I imagined the arch of my foot
massaged by the mosses.
This field immersed in gravity
defying growth.  Green and glorious.
It let me know that out of the
soil came I, and green I shall be.
Whether an unnamed weed or a
wild strawberry I will join in
the hymn.
~Luci Shaw from “Spring Song, Very Early Morning”

 

drizzlemoss

gnomie

Spring is finally in full swing here on the farm.  Grass grows so fast that mowing could be a twice a week activity,  dandelions are dotting the fields in a yellow carpet, the flowering plums and cherries are peaking, the daffodils are spent and the tulips are bursting forth.

 

The koi and goldfish in our pond have decided to surface from underneath all the winter debris and have grown to another 6 inches over the winter and now are busy feasting on mosquito larvae as the insects have awakened as well.   At times I feel so overwhelmed by the accelerated pace of growth and activity that I sheepishly long for the dark quiet gray days of winter, if just for the respite of a nap.

Instead of a nap, I hunt for trillium.  They are the traditional harbinger of spring and without them, it all seems like just so much pretending.  These are somber plants that will only grow in certain conditions of woods and shade, with leafy mulched soil.  Once established, they reliably spring up from their bulbs every spring with their rich green trio of leaves on each stem that are at once soft and slightly shimmery, and at the top the purest of three white petals, one per leaf cluster.  The blossoms last a week or two, then turn purplish and fade away, followed weeks later by the fading of the foliage, not to arise again from the soil until the following year. 

 

Picking a trillium blossom necessitates picking the leaf foliage beneath it, and that in turn destroys the bulb’s ability to nourish and regenerate, and the plant never forms again.  I think I have known this from my earliest childhood days as I was a compulsive wildflower gatherer as a little kid, having devastated more than my share of trillium bulbs until I learned the awful truth of the damage I had done.  I have since treated them as sacrosanct and untouchable.

There are trillium blossoms to be found on our farm, a few steadfast survivors, yet completely vulnerable to someone’s impulse to bring the beauty indoors for a few days in a vase.  What a tenuous grip on life when people are desiring to pluck them, with their resulting oblivion.

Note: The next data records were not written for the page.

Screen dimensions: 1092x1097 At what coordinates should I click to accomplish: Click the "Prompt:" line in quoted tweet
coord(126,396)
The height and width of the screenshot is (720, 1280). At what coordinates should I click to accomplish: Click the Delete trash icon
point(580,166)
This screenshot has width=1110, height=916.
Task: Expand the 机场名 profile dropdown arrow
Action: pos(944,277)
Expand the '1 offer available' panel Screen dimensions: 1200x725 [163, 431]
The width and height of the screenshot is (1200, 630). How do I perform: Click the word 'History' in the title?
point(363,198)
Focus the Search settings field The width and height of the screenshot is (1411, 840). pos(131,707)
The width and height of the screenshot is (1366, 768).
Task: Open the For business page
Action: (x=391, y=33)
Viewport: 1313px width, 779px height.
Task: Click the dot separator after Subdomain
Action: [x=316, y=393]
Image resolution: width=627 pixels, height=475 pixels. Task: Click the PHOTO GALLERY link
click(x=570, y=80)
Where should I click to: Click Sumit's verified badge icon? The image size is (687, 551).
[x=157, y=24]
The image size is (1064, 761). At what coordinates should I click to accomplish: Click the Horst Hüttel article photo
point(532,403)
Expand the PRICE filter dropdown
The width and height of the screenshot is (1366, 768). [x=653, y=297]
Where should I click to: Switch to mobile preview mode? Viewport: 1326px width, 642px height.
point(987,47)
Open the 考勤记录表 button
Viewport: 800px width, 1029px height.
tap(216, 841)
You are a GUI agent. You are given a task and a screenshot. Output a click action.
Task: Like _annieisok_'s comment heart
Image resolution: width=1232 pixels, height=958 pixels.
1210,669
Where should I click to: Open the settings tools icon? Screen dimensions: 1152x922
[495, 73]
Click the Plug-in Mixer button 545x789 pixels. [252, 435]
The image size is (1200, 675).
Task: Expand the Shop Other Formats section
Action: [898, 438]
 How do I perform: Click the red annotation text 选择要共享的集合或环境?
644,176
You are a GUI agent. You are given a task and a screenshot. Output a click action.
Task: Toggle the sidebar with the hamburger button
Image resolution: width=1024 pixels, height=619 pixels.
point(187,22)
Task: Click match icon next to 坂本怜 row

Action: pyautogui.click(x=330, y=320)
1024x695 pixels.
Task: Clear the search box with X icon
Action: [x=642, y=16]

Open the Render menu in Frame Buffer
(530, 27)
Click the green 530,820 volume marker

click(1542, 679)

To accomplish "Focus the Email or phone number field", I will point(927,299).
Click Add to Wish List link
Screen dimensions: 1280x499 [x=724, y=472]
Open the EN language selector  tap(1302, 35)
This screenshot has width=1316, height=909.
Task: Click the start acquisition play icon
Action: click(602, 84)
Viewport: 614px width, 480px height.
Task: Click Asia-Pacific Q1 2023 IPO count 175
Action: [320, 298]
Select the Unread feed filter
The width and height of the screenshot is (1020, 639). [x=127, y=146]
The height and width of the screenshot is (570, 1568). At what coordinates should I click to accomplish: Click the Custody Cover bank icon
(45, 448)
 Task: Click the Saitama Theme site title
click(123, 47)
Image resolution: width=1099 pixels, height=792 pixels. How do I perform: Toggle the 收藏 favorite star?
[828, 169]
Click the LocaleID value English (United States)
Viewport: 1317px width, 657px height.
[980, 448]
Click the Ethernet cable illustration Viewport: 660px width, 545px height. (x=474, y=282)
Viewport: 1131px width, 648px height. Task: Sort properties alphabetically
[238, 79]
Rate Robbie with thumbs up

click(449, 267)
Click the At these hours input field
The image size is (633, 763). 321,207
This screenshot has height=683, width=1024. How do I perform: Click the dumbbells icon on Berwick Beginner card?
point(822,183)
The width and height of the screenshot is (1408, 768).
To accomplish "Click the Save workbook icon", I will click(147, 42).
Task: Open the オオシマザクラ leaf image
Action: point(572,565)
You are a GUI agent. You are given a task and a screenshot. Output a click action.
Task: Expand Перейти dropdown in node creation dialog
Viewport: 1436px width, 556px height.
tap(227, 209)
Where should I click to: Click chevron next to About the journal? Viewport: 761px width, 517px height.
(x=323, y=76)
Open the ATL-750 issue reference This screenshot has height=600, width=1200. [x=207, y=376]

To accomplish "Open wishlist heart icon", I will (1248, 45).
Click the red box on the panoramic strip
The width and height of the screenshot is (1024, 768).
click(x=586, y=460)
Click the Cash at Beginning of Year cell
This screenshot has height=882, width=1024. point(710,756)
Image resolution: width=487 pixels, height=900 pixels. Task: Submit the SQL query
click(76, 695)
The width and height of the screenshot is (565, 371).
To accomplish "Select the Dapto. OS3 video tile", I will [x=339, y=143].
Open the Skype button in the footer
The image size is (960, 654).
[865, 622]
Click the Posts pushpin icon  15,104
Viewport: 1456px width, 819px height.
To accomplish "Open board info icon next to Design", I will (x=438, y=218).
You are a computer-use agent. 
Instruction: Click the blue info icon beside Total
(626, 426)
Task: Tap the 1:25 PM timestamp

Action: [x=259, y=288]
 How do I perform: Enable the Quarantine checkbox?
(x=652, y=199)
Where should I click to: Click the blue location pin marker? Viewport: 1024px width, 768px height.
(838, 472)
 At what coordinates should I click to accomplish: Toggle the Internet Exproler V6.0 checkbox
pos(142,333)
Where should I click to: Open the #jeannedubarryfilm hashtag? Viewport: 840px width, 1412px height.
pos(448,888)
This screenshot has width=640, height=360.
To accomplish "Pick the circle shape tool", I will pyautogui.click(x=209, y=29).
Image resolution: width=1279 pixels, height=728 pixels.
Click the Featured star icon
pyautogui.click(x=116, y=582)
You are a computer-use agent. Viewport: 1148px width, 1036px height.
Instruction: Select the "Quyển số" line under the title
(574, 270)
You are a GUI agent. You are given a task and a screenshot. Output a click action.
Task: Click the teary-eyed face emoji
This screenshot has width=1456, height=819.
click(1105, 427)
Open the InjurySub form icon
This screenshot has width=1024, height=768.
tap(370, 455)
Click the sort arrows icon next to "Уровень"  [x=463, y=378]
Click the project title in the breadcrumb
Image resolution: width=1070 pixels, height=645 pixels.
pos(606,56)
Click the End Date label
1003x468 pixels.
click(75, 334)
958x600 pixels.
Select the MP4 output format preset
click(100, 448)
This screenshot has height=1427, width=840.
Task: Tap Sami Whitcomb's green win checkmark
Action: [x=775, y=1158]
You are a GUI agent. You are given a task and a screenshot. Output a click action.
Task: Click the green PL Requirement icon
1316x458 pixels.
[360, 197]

How unknowingly destructive we are in our blind selfish pursuit of beauty for our own pleasure and purposes.  These pure triad blossoms and leaves, representing all that is preciously drawn from the earth and enriched and nourished by sunlight, can be obliterated, never to return, never to bloom, never to rise again from the dust to be green and glorious.

How much more precious is that which rises again to bloom and flourish forever despite our senseless destructiveness?  And He is here, among us, waiting for us, forgiving us for our thoughtless actions.

I look at the trillium longingly, wanting to touch them, wanting to own them and hold them, and knowing I never will.  They are meant to stay where they are, as I hope to remain, rooted and thriving, yet still fragile in the everlasting soil of life.